■ **DATA FOR THIS EXERCISE**

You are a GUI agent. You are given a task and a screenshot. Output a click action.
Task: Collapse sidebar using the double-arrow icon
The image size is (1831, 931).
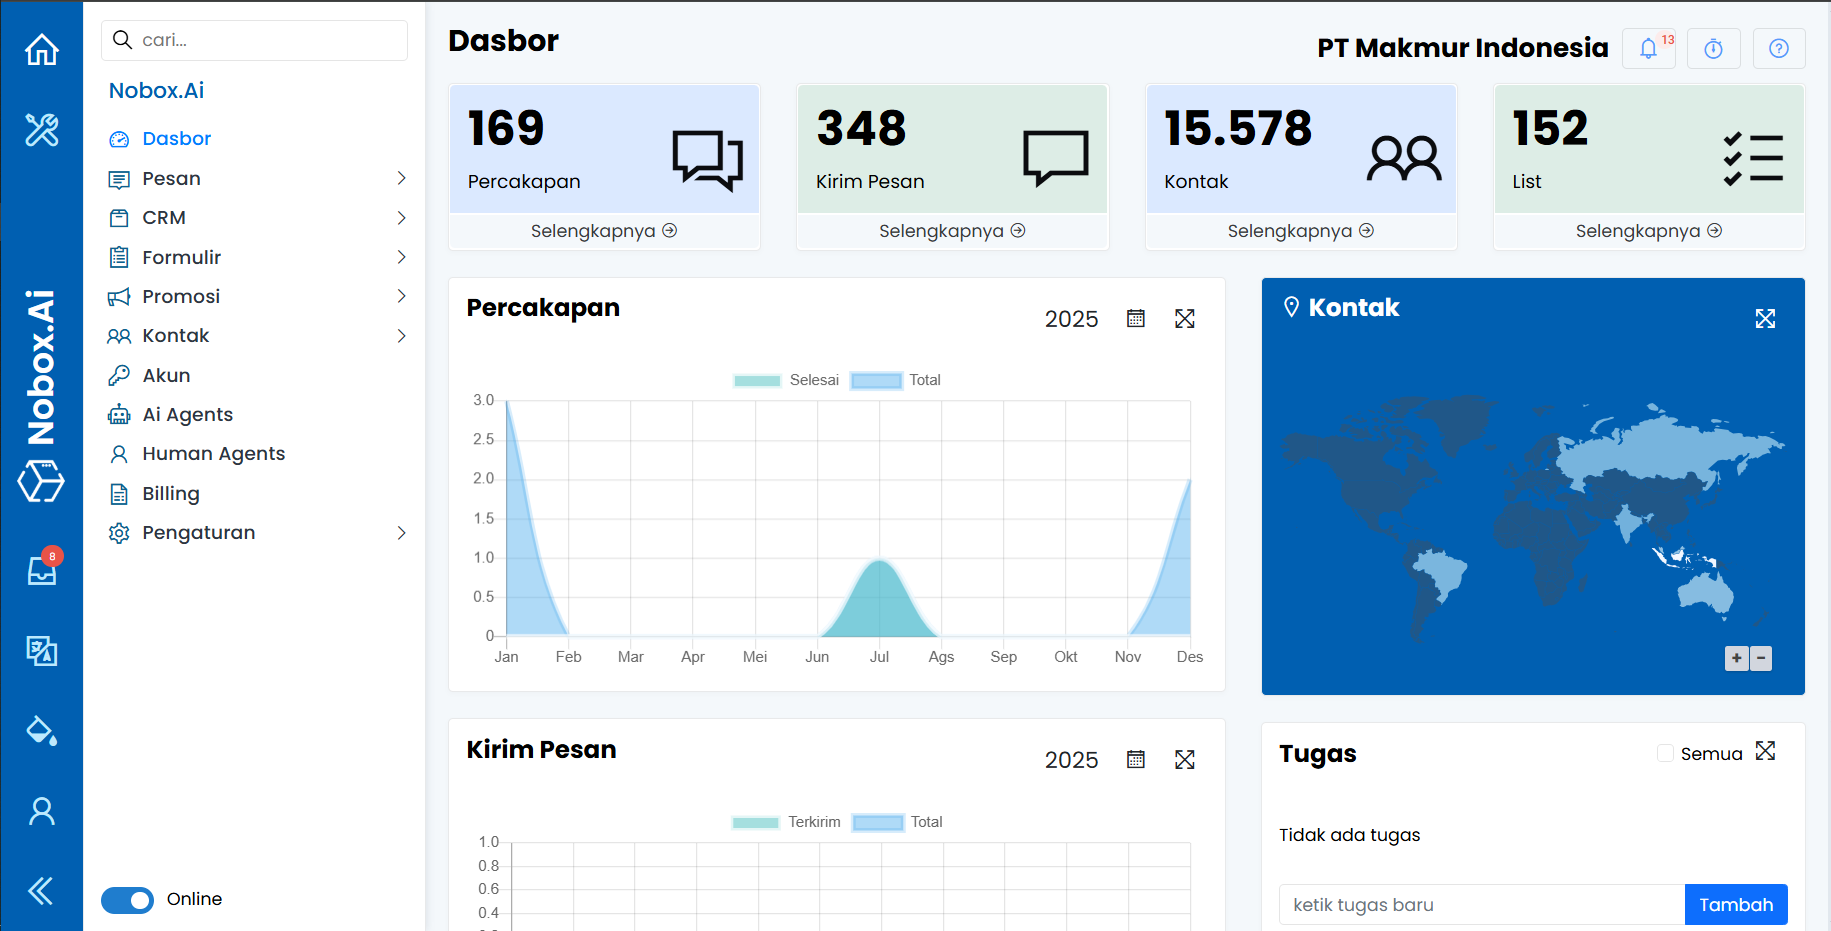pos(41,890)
* * *
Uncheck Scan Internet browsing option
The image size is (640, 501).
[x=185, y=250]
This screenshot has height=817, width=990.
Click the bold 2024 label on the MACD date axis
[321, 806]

■ **TASK DETAILS**
Return each line of the entries that holds the string "screenshot".

■ **ANSWER FOR THIS EXERCISE**
You are a GUI agent. You are given a task and a screenshot. Output a click action.
This screenshot has height=817, width=990.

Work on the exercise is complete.